Il y a une dizaine d’année à la Réunion, grâce à son neveu, j’ai rencontré Gérard Bosson 
Il nous invite (un pote et moi) chez lui, nous offre le kawa, nous raconte un peu ses périples puis nous monte au déco du 1600. Je décolle avec une clé monstrueuse qui bloque la commande gauche en position assez basse.
Quand je tire à droite, je descend à la verticale alors que je rase déjà les arbres …impossible de toucher aux commandes, la voile virant constamment gauche toute de manière prononcée, je suis obligé de basculer tout mon poids sur la droite pour espérer avoir un vol à peu prés droit.
Dégagé du relief, je tente en vain d’enlever la clé.
Je commence à m’énerver car impossible d’enrouler, de tracer une belle droite, de manœuvrer correctement et le mauvais taux de chute me rapproche à nouveau du relief bien accidenté avec plein de lignes HT en dessous. je m’excite et finis par donner des coups de butor car je me rapproche dangereusement des lignes HT qui sont bien hautes & quadrillent le secteur. je parviens enfin à enlever la clé mais je suis trop bas par rapport au relief (alors qu’à plus de 1000 m/océan) et désormais les lignes électriques me barrent toutes les routes.
Je décide de me vacher sur un terrain en friche en pente, pas face au vent mais bon, on ne chipote pas trop dans ces cas là. Concentré, je me pose nickel.
A ce moment, un créole court vers moi avec une machette à la main …on m’avait prévenu que les locaux pouvaient être chauds et que dans certains coins, la propriété est sacrée.
Je me dis qu’il va me hacher menu …surtout qu’il se pointe à tout berzingue avec une drole de « lumière » dans les yeux …arrivé sur moi, il se jette sur ma main qu’il serre chaleureusement.
On discute puis il me dit : « ben on est loin de tout ici, comment vous allez repartir ? »
Je lui réplique que je pense redécoller (avec hésitation … d’un simple regard, j’avais bien vu que c’était bien moisi de décoller dans ce secteur car c la jungle).
Il n’y croyait pas …ça lui semblait impossible. Il me dit au ralenti : “vous a-llez re-dé-co-ler !?” en me regardant comme un E.T. Il m’a félicité et m’a serré très chaleureusement la main puis est retourné à ses préoccupations.

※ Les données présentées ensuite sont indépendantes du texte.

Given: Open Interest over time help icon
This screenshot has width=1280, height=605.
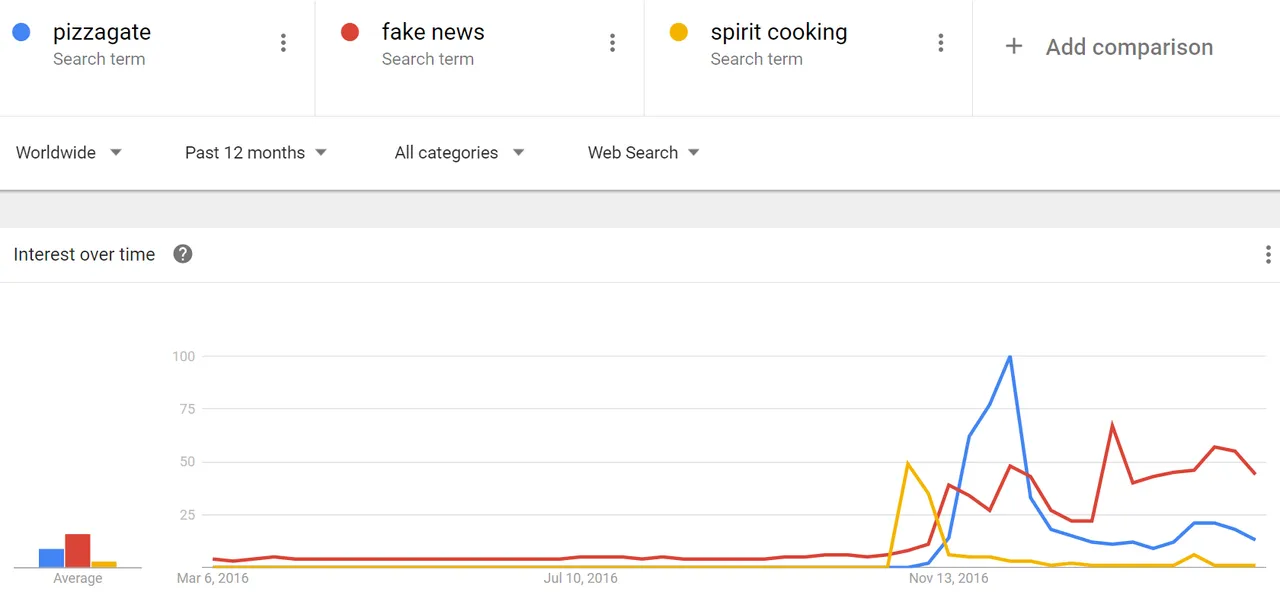Looking at the screenshot, I should [183, 254].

Perso, j’étais content mais je n’en menais pas large : rien face au vent, seul endroit possible, bien latéral au vent, déco dans des bambous avec à peine de quoi poser la voile sur un petit plat non alimenté par le vent puis passer à travers les bambous, raser des arbres et s’engager dans une petite goulotte/couloir très étroit à faible pente avec des plantes partout mais qui aboutit sur le vide.
Je ne sais pas si ça passe et même si j’arriverai tout simplement à lever la voile …ça pue, c technique, il faut être très précis et il faut avoir de la chance (pas se faire déporter car aucune marge de manœuvre) …’faut y aller en force, ne pas douter et se faufiler sans raccrocher une suspente.
J’arrive à lever la voile, avance, elle se raccroche aux bambous …j’annule.
Je me décale derrière les bambous car c pas possible devant.
Je retente, charge la voile comme un taureau et m’élance en courant sur les buissons, pousse les bambous des pieds, parfois en marchant dessus, raccroche le haut de 2/3 bambous sans soucis puis le bout de branche d’un arbre d’environ 60 cm, je pousse sur les A pour forcer la voile, la branche morte (coup de chance car assez légère) casse mais reste accrochée à plusieurs suspentes sans trop déformer le profil, je vire en douceur à gauche dans la goulotte alors que suis à moins d’un mètre/sol …avec le virage, j’ai perdu de l’altitude, heureusement la goulotte est 1 à 2 m en dessous par rapport à mon déco…je me retrouve à quelques dizaine de cm du sol coincé dans la goulotte avec le relief à droite comme à gauche à quelques cm des stabilos …bien fébrile …je touche qques plantes vertes mais ça passe.
J’arrive à l’atterro, retrouve le neveu et lui propose un verre pour le remercier. A 11h. on entre dans un bar créole de St Leu. En 1h, une dizaine de créoles entrent et systématiquement viennent nous saluer amicalement. A force, je lui demande s’il les connaît …il me répond négativement et me questionne …ben moi non plus.
C’était une époque formidable ou tout le monde se saluait amicalement à St Leu …3 ans après, avec l’affluence touristique, ce salut si sympathique avait disparu.
Les parapentistes locaux me dirent par la suite qu’il était impossible de décoller du secteur ou je m’étais vaché… bref, j’ai eu bcp de chance.